Basé à New York, l'éditeur Pathfinder, qui défend le modeste courant socialiste aux Etats-Unis, s'y rend chaque année pour cette fête littéraire, dont la 18e édition s'achève dimanche.

«Les Cubains nous demandent ce qu'il faut attendre d'Obama. Pour nous, c'est la même face de l'Empire», lance Jonathan Silberman, qui représente la branche européenne du groupe car l'embargo imposé par les Etats-Unis depuis 1962 interdit la venue de sociétés américaines.

Il en faut davantage pour convaincre Maria Miranda. «Laissons lui du temps à Obama!», plaide cette enseignante boulotte de 62 ans. «Nous ne devons pas nous laisser bercer d'illusions mais il a quand même réveillé une espérance», rétorque-t-elle.

Même un ex-candidat à la dernière présidentielle américaine a fait le chemin pour tenter de dissiper le mythe d'Obama qui a promis aux exilés cubains d'assouplir les conditions pour voyager ou envoyer de l'argent sur l'île.

«Il ne va pas permettre au peuple américain de se rendre compte de tout ce qu'il y a de bon à Cuba», insiste Roger Calero, leader du Parti socialiste des travailleurs (SWP), qui n'a récolté que quelques milliers de voix.

«Il est Noir et alors ? Il y a des plein de sénateurs noirs aux Etats-Unis. Cela n'a rien changé», clame cet ancien emballeur de viande, affable quadragénaire au visage buriné, qui a fui le Nicaragua dans les années 80.

Sur les étals de Pathfinder, les classiques de la prose révolutionnaire, de Lénine à Karl Marx, côtoient des essais plus récents, inspirés par la tempête financière mondiale.

«Regarde, c'est Obama ? Non, Malcolm X». Des Cubains se jettent sur la couverture d'une biographie du leader musulman radical, croyant à tort y reconnaître l'actuel locataire de la Maison Blanche.

Rédacteur au «Militant», le journal du SWP, Omari Musa, un ouvrier de Miami qui se dit «malheureusement Américain», en profite pour faire la leçon. «C'est grâce à des mouvements de libération comme ceux de Malcolm X qu'Obama a été élu. Mais lui ne fera rien de neuf», professe ce colosse noir de 34 ans.

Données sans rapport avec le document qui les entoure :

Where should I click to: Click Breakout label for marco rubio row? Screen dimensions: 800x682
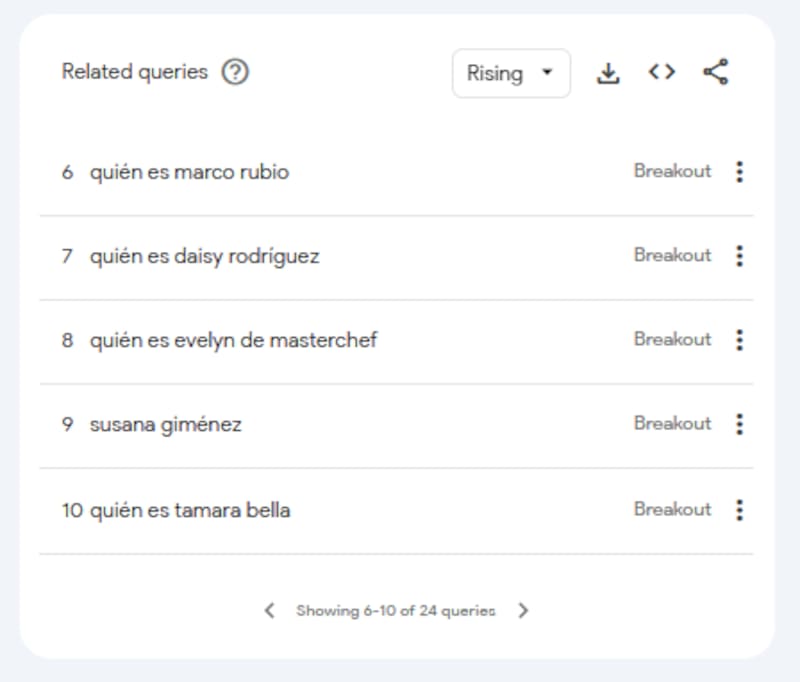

Convalescent depuis deux ans et demi, Fidel Castro, le fondateur du régime, qui a cédé le pouvoir à son frère Raul, a lui-même éveillé l'espoir des Cubains en qualifiant Obama de «sincère», même s'il a depuis multiplié les piques à son encontre.

«A mon avis, Obama va nous aider mais il faudrait que notre gouvernement soit plus accessible», confie Alejandro Carracedo, 30 ans, un artisan de La Havane, coiffé du béret étoilé du «Che», avant de se disparaître dans les allées bondés.